Kaan asık suratıyla konuşurken Poyraz'ın da duyduklarından memnun olduğu söylenemezdi. Sabahtan beri üzerine sinen rahatlama hissi dağılırken dinlemeye devam etti.
"Başına bela alamazmış." dedi en sonunda, "Resmen kovdu beni yanından. Ne halt ettiğini bile bilmiyorsun bırak şu adamın peşini dedi."
" Huysuz olduğu kesin ama korkakmış da." dedi Poyraz sıkıntıyla.
Kaan öfkelense de saygı duyduğu bu adama toz konduramadı. "Korkaklık değil de... Bilmiyorum konuyu açtığım anda susturdu zaten beni. Ortada bir suç yoksa suçlu da olmazmış. Herkese çıkıp bu adam bir cinayetin üzerini kapattı desem güler geçerlermiş. Adam mükemmelliğin vücut bulmuş haliymiş..."
"Haksız sayılmaz, ortada kanıt yok, çözülmüş bir cinayetin ardındaki şaibeyi nasıl ortaya çıkaracağız diye düşünmekten uyku uyuyamıyorum artık..." diye yanıtladı Poyraz. Uykusunu kaçıran yegane sebep Hilal olsa da bu gizemin payını da es geçemezdi.
Masaya gelen garsona sipariş verirken Poyraz'ın telefonu çalmaya başladı. Poyraz arayan yabancı numarayı gördüğünde merakla aramayı yanıtladı.
" Alo Poyraz?" Tanıdık ses kulağına dolduğunda kim olduğunu anlaması uzun sürmedi.
"Evet benim." dedi ruhsuz bir sesle. İçten içe bu aramanın nedenini sorguluyordu bu sırada.
"Özür dilemek istedim. Başına iş açtım önünü arkasını düşünmeden hareket ettim. Kendimde değildim aslında. Yine de biliyorum bir mazeret değil ama..."

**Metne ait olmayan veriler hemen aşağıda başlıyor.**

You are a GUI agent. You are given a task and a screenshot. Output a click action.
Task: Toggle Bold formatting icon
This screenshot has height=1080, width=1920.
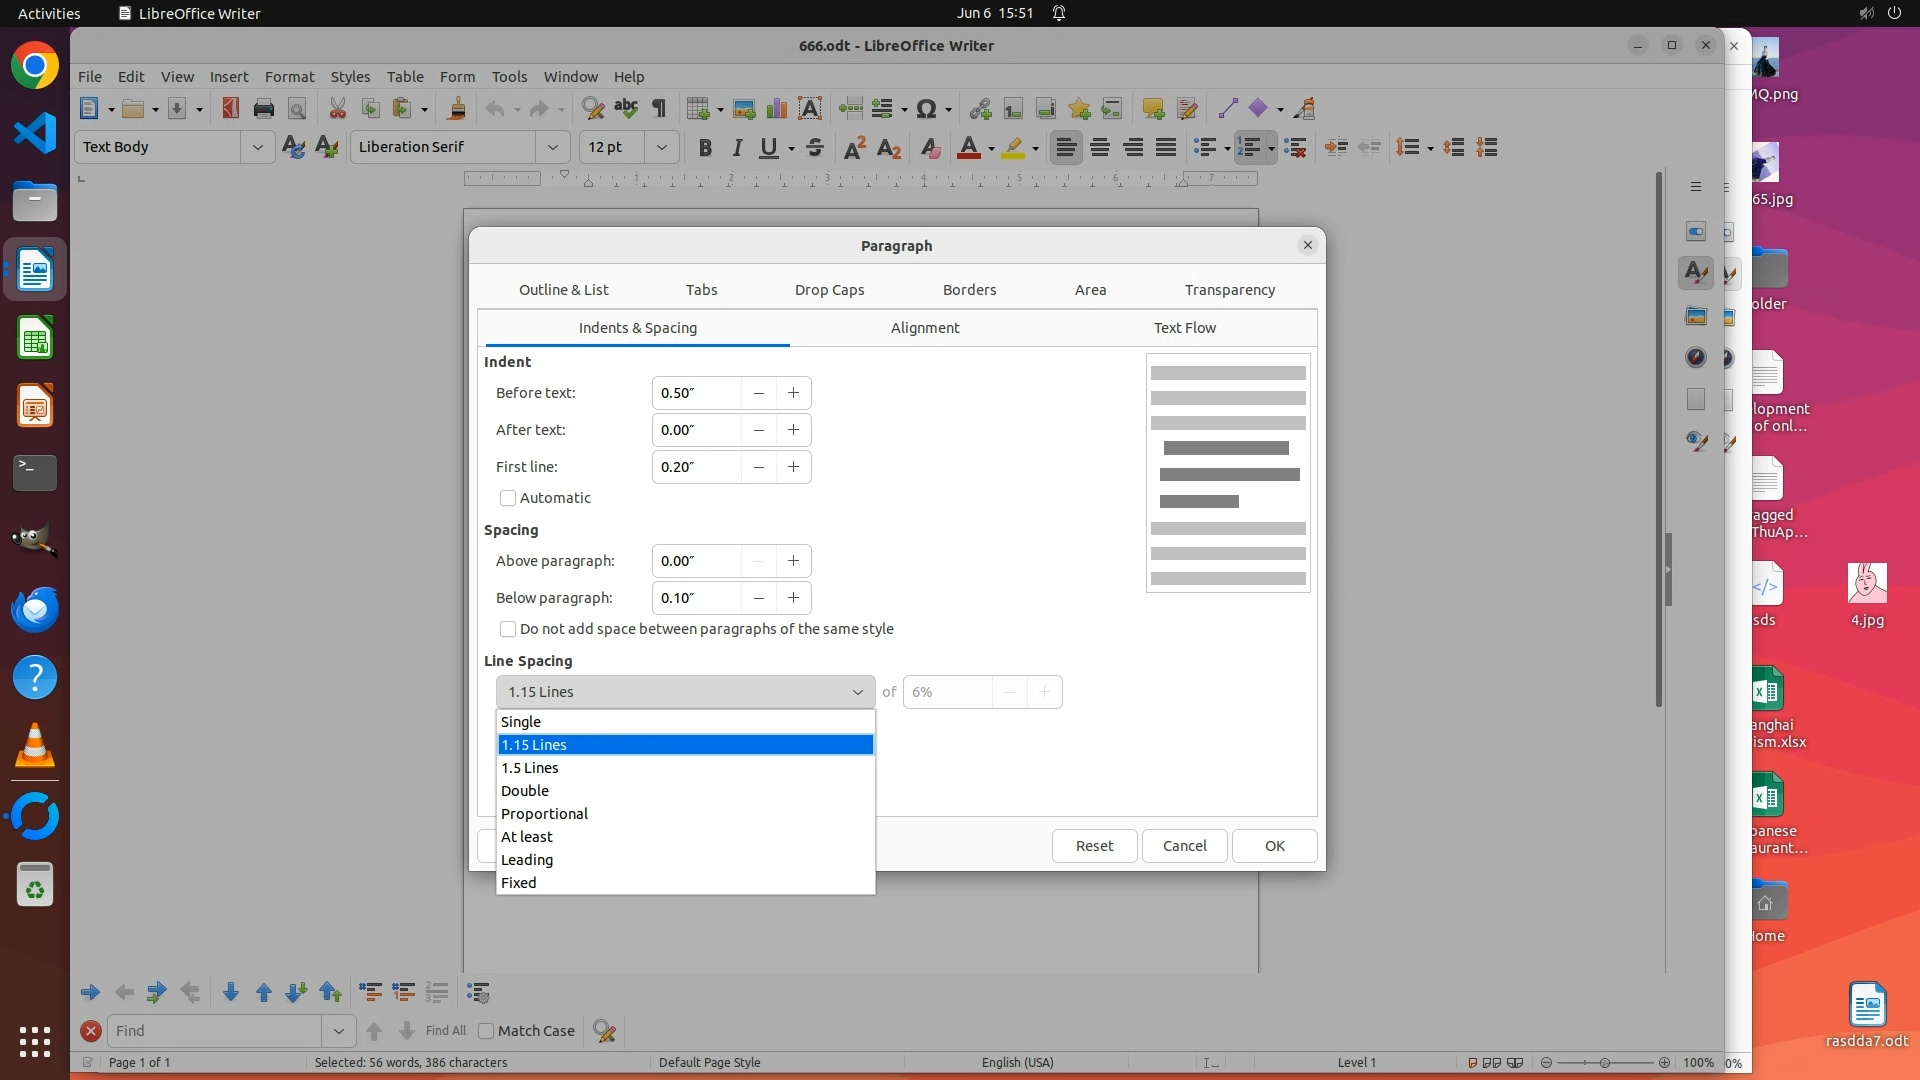pos(705,148)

İdil 'di arayan. Mine' nin arkadaşı ve Mine'nin cesedini bulduğu gün onun yanında olan kadın. Ne demeliydi. İdil'e karşı ne hissettiğinden emin değildi. Çoğunlukla kırgınlıktı içindeki, kendine katil yakıştırması yapan bu kadına karşı belki bir parça öfke de, hissettiği karmaşık hissiyatın içinde yer edinmişti.
Kendini dizginledi. Günlerdir çektiği sıkıntıyı yüzüne vurup hesap sorsa eline ne geçecekti. Düşünmesi gereken onca şey varken bu konuda hesap sormak aklının ucundan dahi geçmiyordu şu anda. Aslında işin özünde İdil'i tam manasıyla suçlu göremiyordu.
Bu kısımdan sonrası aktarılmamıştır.